Open Source

Dual RTX 3060 setup runs Qwen 3.6-27B at 43 t/s for $400

Budget dual RTX 3060 outperforms AMD 7900 XTX in AI inference stability

Deep Dive

A hobbyist AI builder has demonstrated a remarkably cost-effective setup for running large language models locally. Using two RTX 3060 GPUs (12GB each, total ~$400) on an ancient i7-4770K platform, they achieved impressive inference speeds on Qwen 3.6-27B, a 27B-parameter model from Alibaba. The dual 3060s delivered 456 tokens per second (t/s) during prompt processing and 43.26 t/s during text generation using the Q4_K_S quantized GGUF format. This outperformed their previous AMD 7900 XTX ($900) experience, which suffered from unstable compute performance and slower prefill speeds (300-500 t/s).

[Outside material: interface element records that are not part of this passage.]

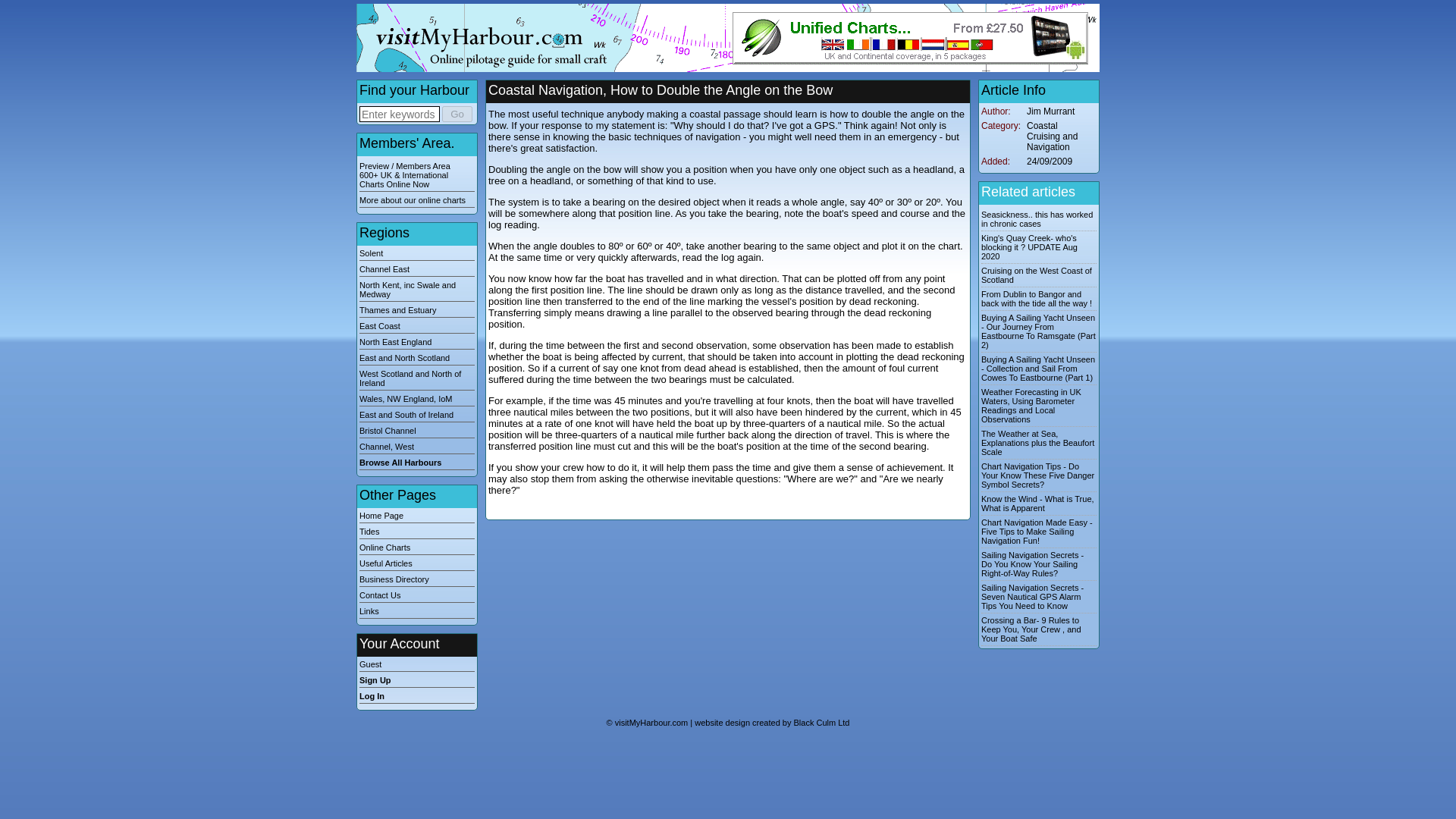
King's Quay Creek- who's blocking it ? UPDATE Aug 2020 (1029, 247)
Browse All Harbours (416, 463)
Online Charts (416, 548)
Wales, NW England, IoM (416, 399)
East Coast (416, 327)
East and North Scotland (416, 358)
Log In (416, 697)
North East England (416, 343)
Home Page (416, 517)
Channel, West (416, 448)
Thames and Estuary (416, 311)
Tides (416, 532)
More about our online charts (416, 201)
Sign Up (416, 681)
Given the description of an element on the screen output the (x, y) to click on. 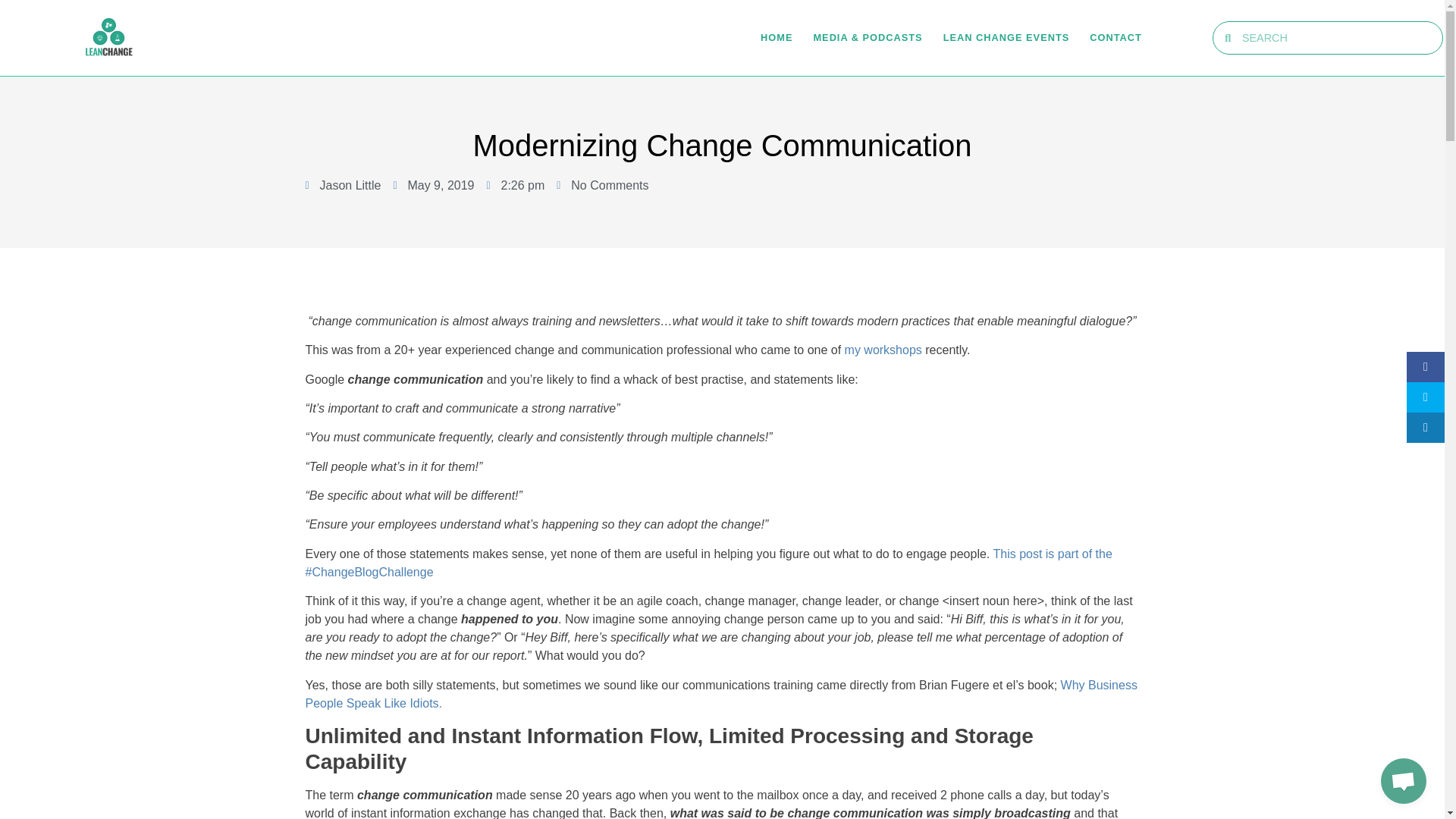
No Comments (601, 185)
CONTACT (1115, 37)
May 9, 2019 (433, 185)
my workshops (882, 349)
Search (1336, 38)
Jason Little (342, 185)
HOME (776, 37)
LEAN CHANGE EVENTS (1006, 37)
Why Business People Speak Like Idiots. (720, 694)
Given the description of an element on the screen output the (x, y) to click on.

The key enabler is llama.cpp compiled with CUDA support, employing tensor parallel splitting across both GPUs along with MTP (Multi-Token Prediction) speculative decoding. The builder used PCIe 3.0 x8 per GPU via SLI, equivalent to PCIe 4.0 x4 available on modern boards. However, a notable limitation: tensor parallel mode prevents use of KV cache quantization, restricting context window to roughly 64k tokens—far below the 160k the user typically needs. Additionally, MTP with draft_n_max=2 caused VRAM OOM issues, so only single-token drafts were stable. At 12k context, performance remained consistent, showing this budget configuration can rival or exceed much pricier platforms for local LLM inference if context requirements are modest.

Key Points
  • Dual RTX 3060 (24GB total, ~$400) delivers 43.26 t/s text generation on Qwen 3.6-27B Q4_K_S
  • Prompt processing hit 456 t/s, outperforming a $900 AMD 7900 XTX in stability and speed
  • Tensor parallel blocks KV cache quantization, capping context at ~64k; MTP limited to single-token drafts to avoid OOM

Why It Matters

Demonstrates budget dual-GPU setups can match high-end cards for local LLM inference, lowering the barrier for AI professionals.